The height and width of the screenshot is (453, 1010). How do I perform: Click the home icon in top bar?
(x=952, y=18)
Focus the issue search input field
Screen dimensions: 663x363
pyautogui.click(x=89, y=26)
——————
### Stated exercise:
Reproduce each of the lines above verbatim, in their original order.

### Exercise result:
The height and width of the screenshot is (453, 1010). How do I perform: Click the home icon in top bar?
(x=952, y=18)
Focus the issue search input field
Screen dimensions: 663x363
pyautogui.click(x=89, y=26)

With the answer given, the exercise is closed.